** GIVEN INFORMATION follows **
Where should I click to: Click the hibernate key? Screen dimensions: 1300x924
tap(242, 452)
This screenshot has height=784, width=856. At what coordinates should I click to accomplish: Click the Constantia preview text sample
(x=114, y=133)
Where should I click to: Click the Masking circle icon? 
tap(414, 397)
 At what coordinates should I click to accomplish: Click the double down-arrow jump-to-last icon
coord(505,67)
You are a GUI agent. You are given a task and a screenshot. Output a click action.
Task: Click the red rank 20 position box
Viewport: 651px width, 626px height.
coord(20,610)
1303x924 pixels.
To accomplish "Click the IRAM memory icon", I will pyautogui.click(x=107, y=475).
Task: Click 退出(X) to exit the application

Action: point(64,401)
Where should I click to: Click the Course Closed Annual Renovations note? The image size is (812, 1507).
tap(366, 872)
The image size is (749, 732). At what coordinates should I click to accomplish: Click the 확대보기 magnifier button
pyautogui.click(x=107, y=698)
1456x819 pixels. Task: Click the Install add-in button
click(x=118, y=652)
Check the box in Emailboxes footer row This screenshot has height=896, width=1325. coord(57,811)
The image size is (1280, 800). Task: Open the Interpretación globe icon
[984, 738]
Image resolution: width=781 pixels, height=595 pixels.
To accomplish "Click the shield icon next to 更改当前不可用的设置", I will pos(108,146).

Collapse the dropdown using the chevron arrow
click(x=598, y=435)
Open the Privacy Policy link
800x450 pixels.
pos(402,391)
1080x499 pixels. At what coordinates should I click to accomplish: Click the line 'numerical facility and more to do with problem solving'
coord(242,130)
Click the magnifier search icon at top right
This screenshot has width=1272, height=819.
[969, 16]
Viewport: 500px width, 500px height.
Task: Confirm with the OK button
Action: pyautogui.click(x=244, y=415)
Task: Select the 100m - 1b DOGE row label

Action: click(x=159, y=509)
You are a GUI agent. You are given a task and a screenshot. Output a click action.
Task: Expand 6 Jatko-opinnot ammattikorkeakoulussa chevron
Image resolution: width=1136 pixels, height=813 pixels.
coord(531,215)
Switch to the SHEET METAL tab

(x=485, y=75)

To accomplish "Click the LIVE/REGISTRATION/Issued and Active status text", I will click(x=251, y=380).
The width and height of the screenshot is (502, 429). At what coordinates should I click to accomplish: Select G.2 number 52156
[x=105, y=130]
** End of GIVEN INFORMATION **
### WORK REQUEST
Return the entries above exactly as they appear.

### COMPLETED TASK
Where should I click to: Click the hibernate key? Screen dimensions: 1300x924
tap(242, 452)
This screenshot has height=784, width=856. At what coordinates should I click to accomplish: Click the Constantia preview text sample
(x=114, y=133)
Where should I click to: Click the Masking circle icon? 
tap(414, 397)
 At what coordinates should I click to accomplish: Click the double down-arrow jump-to-last icon
coord(505,67)
You are a GUI agent. You are given a task and a screenshot. Output a click action.
Task: Click the red rank 20 position box
Viewport: 651px width, 626px height.
coord(20,610)
1303x924 pixels.
To accomplish "Click the IRAM memory icon", I will pyautogui.click(x=107, y=475).
Task: Click 退出(X) to exit the application

Action: point(64,401)
Where should I click to: Click the Course Closed Annual Renovations note? The image size is (812, 1507).
tap(366, 872)
The image size is (749, 732). At what coordinates should I click to accomplish: Click the 확대보기 magnifier button
pyautogui.click(x=107, y=698)
1456x819 pixels. Task: Click the Install add-in button
click(x=118, y=652)
Check the box in Emailboxes footer row This screenshot has height=896, width=1325. coord(57,811)
The image size is (1280, 800). Task: Open the Interpretación globe icon
[984, 738]
Image resolution: width=781 pixels, height=595 pixels.
To accomplish "Click the shield icon next to 更改当前不可用的设置", I will pos(108,146).

Collapse the dropdown using the chevron arrow
click(x=598, y=435)
Open the Privacy Policy link
800x450 pixels.
pos(402,391)
1080x499 pixels. At what coordinates should I click to accomplish: Click the line 'numerical facility and more to do with problem solving'
coord(242,130)
Click the magnifier search icon at top right
This screenshot has width=1272, height=819.
[969, 16]
Viewport: 500px width, 500px height.
Task: Confirm with the OK button
Action: pyautogui.click(x=244, y=415)
Task: Select the 100m - 1b DOGE row label

Action: click(x=159, y=509)
You are a GUI agent. You are given a task and a screenshot. Output a click action.
Task: Expand 6 Jatko-opinnot ammattikorkeakoulussa chevron
Image resolution: width=1136 pixels, height=813 pixels.
coord(531,215)
Switch to the SHEET METAL tab

(x=485, y=75)

To accomplish "Click the LIVE/REGISTRATION/Issued and Active status text", I will click(x=251, y=380).
The width and height of the screenshot is (502, 429). At what coordinates should I click to accomplish: Select G.2 number 52156
[x=105, y=130]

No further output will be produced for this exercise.